Are you stuck? Work feel like a treadmill? Feel like you never get anywhere? Massive misrepresentation of the scientific process could be to blame.
Business people talk a lot about getting all the facts. Getting all the facts sounds sciencey. People who forgot fifth-grade science class forget how the scientific method begins.
The scientific methods begins with observation. Next comes a question: why? Then comes an explanation for what you observed.
You see an apple fall from a tree. You ask "why do apples fall down instead of up?" You invent an answer. A straw man. Then you investigate.
If you began by gathering all the facts you'd never get past fact gathering. Facts are infinite. You'll never gather all the facts. Never in trillion years. Without an observation, a question, and a hypothosis, you don't know which facts to gather. You don't know where to start.
A lot of work feels that way. How often do you say to yourself "I don't even know where to start?"
Business people who want all the facts are afraid. They're afraid of making a decision. They're afraid staking a position.
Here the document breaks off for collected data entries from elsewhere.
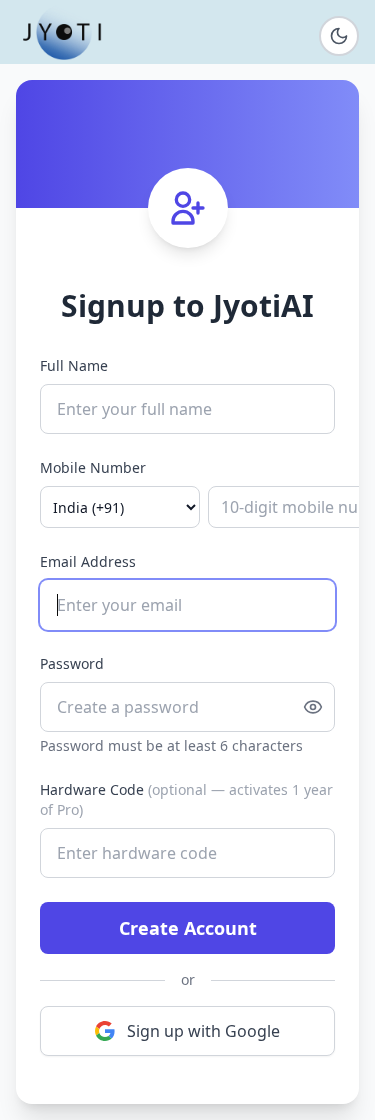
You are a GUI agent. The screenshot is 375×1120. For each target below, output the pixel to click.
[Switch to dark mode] (339, 36)
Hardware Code (186, 799)
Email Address (88, 561)
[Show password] (313, 707)
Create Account (188, 928)
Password (72, 663)
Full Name (74, 365)
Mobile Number (93, 467)
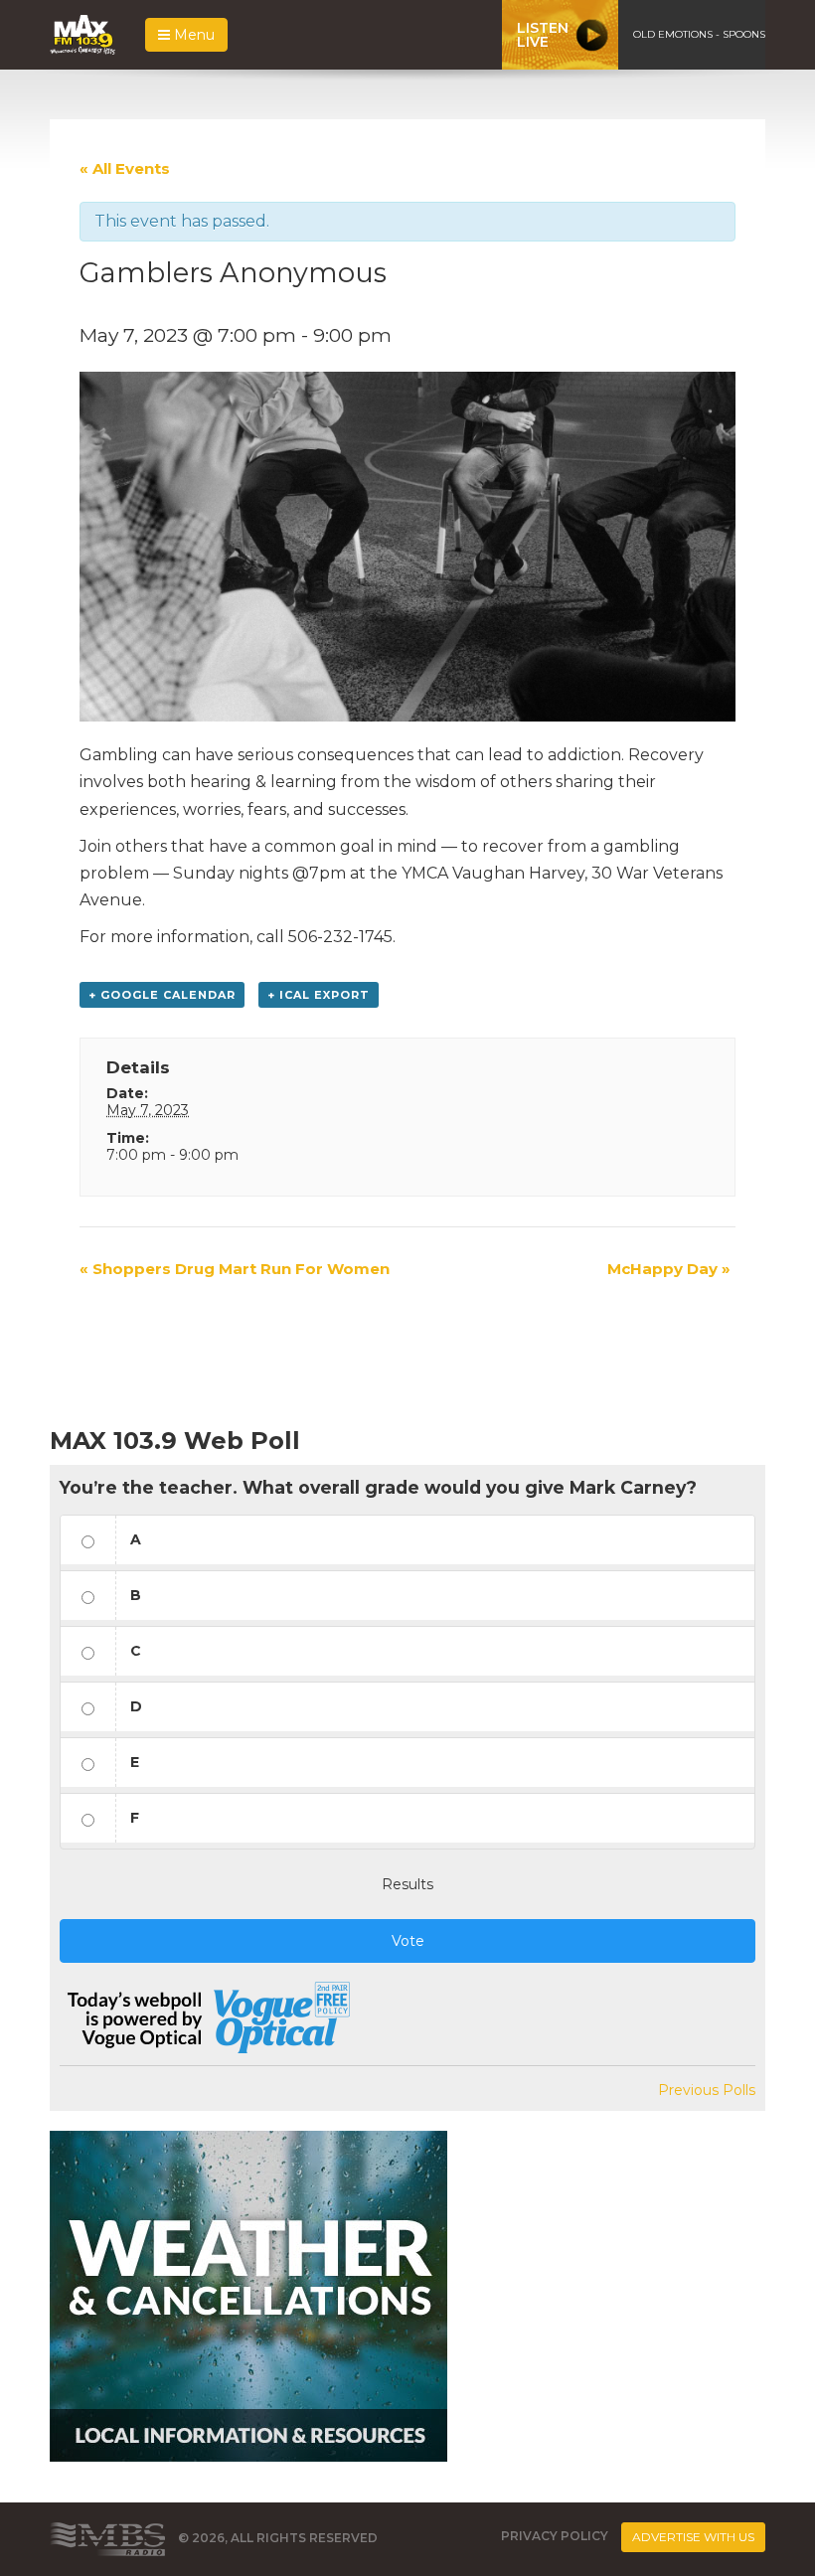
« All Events (125, 168)
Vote (408, 1941)
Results (407, 1884)
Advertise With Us (693, 2536)
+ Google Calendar (162, 995)
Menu (192, 35)
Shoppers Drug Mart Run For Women (235, 1268)
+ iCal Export (318, 995)
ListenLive (543, 35)
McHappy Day (669, 1268)
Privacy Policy (554, 2535)
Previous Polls (706, 2090)
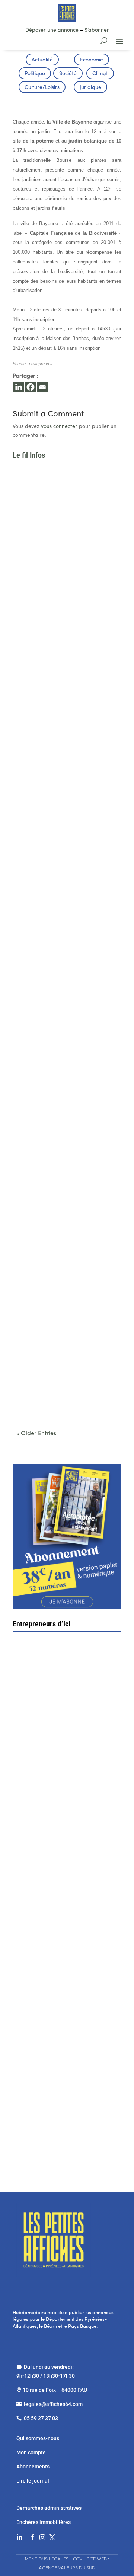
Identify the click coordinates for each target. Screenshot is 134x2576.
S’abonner (96, 30)
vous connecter (59, 426)
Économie (91, 60)
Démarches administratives (49, 2508)
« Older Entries (36, 1434)
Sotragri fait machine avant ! (58, 1858)
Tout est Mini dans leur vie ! (59, 2111)
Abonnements (33, 2467)
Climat (100, 74)
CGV (77, 2558)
They hope the facts make their decision for them. But the facts never do. Only people can make decisions.
If you're on that treadmill, stop and get off. Observe. What's happening? Why? Why is it happening?
Your brain will find answers to any "why" question. Try it. Write down what comes back. Write down all the answers. Shoot for 10 possible answers. Then test them. Try to disprove every one of them.
When you find one (or two) that can't be disproved, you might be on to something. Test it again.
If this sounds like trial and error, it is. The scientific process is trial and error. It starts with an observation and a question. The question produces answers. Most of the answers your brain serves up will be bad. You won't know they're bad until you test them. A lot of right answers sound wrong before they're tested.
When someone tells you to find all the facts before stating a hypothesis, nod your head and ignore them. They're afraid of the answer. They like their treadmill. But you're free to find the answer that stands up to a test. That answer is pure gold, and it's hidden in a hypothesis.